Document section:
········

When I first saw it, I looked at it from the wrong angle (from directly above) and couldn't figure out why it gave this information:

[["February", "January"], [3], [7], ["Monday", "Tuesday"]]

Your job is to replicate my error for any date in 2019.

Challenge

Write a program or function that takes any date from 2019, and outputs what appears on the top of all the cubes when that date is displayed facing out from the front of the calendar.

Here are all six sides for all the cubes. To display a 6 you just turn the 9 upside down. The 0 is vertically symmetrical, so 0 upside down is still 0. There might be more than one correct answer for some dates (e.g. any 11th of any month will have more than one way to use the cubes, and the 0 thing) so you can output any correct answer.

enter image description here

Rules

  1. Standard loopholes forbidden.
  2. Input/output format is flexible.

········

Aim: In the cube calendar challenge, how is a 6 shown on the cubes?

Available data:
········

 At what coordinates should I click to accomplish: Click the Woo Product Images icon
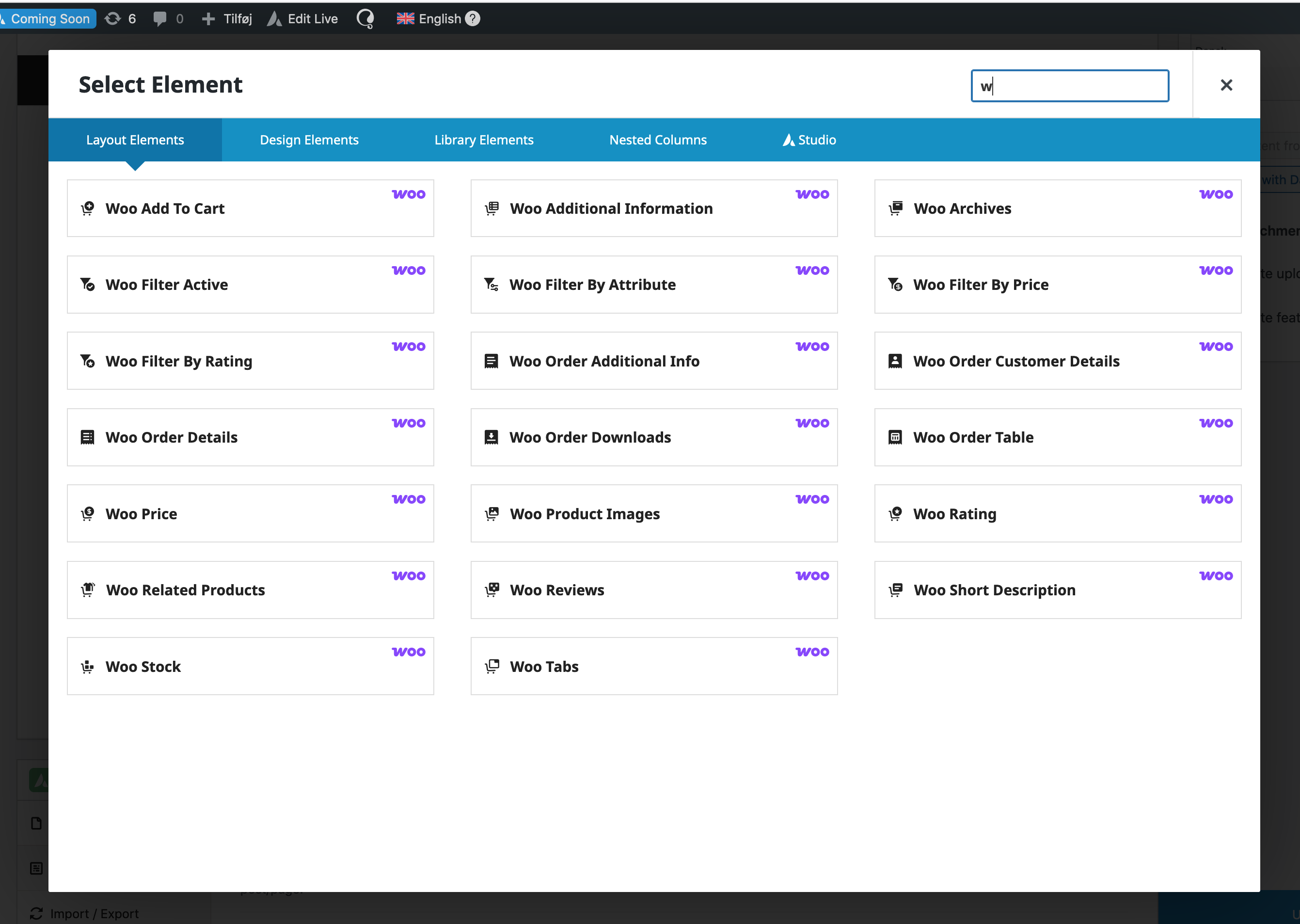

········

Solution: By turning the 9 upside down.